— start DATA EXTRACT —
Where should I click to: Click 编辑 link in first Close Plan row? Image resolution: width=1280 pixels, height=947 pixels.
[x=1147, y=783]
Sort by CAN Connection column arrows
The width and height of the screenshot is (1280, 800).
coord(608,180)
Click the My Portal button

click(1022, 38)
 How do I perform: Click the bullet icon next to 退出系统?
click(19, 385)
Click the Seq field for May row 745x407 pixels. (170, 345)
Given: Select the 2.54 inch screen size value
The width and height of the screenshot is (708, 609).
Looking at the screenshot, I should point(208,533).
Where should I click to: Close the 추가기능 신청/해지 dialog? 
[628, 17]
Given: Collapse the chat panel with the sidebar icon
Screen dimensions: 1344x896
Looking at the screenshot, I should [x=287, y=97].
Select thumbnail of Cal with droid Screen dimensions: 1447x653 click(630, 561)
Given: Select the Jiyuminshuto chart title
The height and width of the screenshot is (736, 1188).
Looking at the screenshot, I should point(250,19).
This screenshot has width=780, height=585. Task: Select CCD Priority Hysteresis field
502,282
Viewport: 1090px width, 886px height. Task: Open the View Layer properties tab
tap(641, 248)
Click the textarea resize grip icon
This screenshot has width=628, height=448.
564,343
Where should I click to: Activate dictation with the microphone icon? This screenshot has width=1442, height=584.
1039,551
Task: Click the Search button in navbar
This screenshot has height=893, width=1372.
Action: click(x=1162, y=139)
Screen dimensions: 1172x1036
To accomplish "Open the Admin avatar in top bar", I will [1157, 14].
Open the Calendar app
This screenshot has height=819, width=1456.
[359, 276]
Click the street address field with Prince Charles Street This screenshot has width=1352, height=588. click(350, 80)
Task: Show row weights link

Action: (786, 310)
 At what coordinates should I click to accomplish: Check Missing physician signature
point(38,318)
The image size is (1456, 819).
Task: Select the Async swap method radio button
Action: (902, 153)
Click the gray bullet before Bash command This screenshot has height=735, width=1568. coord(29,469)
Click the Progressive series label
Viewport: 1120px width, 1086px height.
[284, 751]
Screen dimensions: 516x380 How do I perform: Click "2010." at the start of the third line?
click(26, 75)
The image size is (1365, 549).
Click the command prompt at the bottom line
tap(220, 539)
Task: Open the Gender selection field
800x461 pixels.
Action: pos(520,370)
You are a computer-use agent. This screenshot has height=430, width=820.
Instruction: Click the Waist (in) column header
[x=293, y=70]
— end DATA EXTRACT —
Rewrite all of the data above, replacing every instance of "Screen dimensions" with "Screen size" and leaving everything else unchanged.

- _WORKED ANSWER_:
Where should I click to: Click 编辑 link in first Close Plan row? Image resolution: width=1280 pixels, height=947 pixels.
[x=1147, y=783]
Sort by CAN Connection column arrows
The width and height of the screenshot is (1280, 800).
coord(608,180)
Click the My Portal button

click(1022, 38)
 How do I perform: Click the bullet icon next to 退出系统?
click(19, 385)
Click the Seq field for May row 745x407 pixels. (170, 345)
Given: Select the 2.54 inch screen size value
The width and height of the screenshot is (708, 609).
Looking at the screenshot, I should point(208,533).
Where should I click to: Close the 추가기능 신청/해지 dialog? 
[628, 17]
Given: Collapse the chat panel with the sidebar icon
Screen size: 1344x896
Looking at the screenshot, I should [x=287, y=97].
Select thumbnail of Cal with droid Screen size: 1447x653 click(630, 561)
Given: Select the Jiyuminshuto chart title
The height and width of the screenshot is (736, 1188).
Looking at the screenshot, I should point(250,19).
This screenshot has width=780, height=585. Task: Select CCD Priority Hysteresis field
502,282
Viewport: 1090px width, 886px height. Task: Open the View Layer properties tab
tap(641, 248)
Click the textarea resize grip icon
This screenshot has width=628, height=448.
564,343
Where should I click to: Activate dictation with the microphone icon? This screenshot has width=1442, height=584.
1039,551
Task: Click the Search button in navbar
This screenshot has height=893, width=1372.
Action: click(x=1162, y=139)
Screen size: 1172x1036
To accomplish "Open the Admin avatar in top bar", I will [1157, 14].
Open the Calendar app
This screenshot has height=819, width=1456.
[359, 276]
Click the street address field with Prince Charles Street This screenshot has width=1352, height=588. click(350, 80)
Task: Show row weights link

Action: (786, 310)
 At what coordinates should I click to accomplish: Check Missing physician signature
point(38,318)
The image size is (1456, 819).
Task: Select the Async swap method radio button
Action: (902, 153)
Click the gray bullet before Bash command This screenshot has height=735, width=1568. coord(29,469)
Click the Progressive series label
Viewport: 1120px width, 1086px height.
[284, 751]
Screen size: 516x380 How do I perform: Click "2010." at the start of the third line?
click(26, 75)
The image size is (1365, 549).
Click the command prompt at the bottom line
tap(220, 539)
Task: Open the Gender selection field
800x461 pixels.
Action: pos(520,370)
You are a computer-use agent. This screenshot has height=430, width=820.
Instruction: Click the Waist (in) column header
[x=293, y=70]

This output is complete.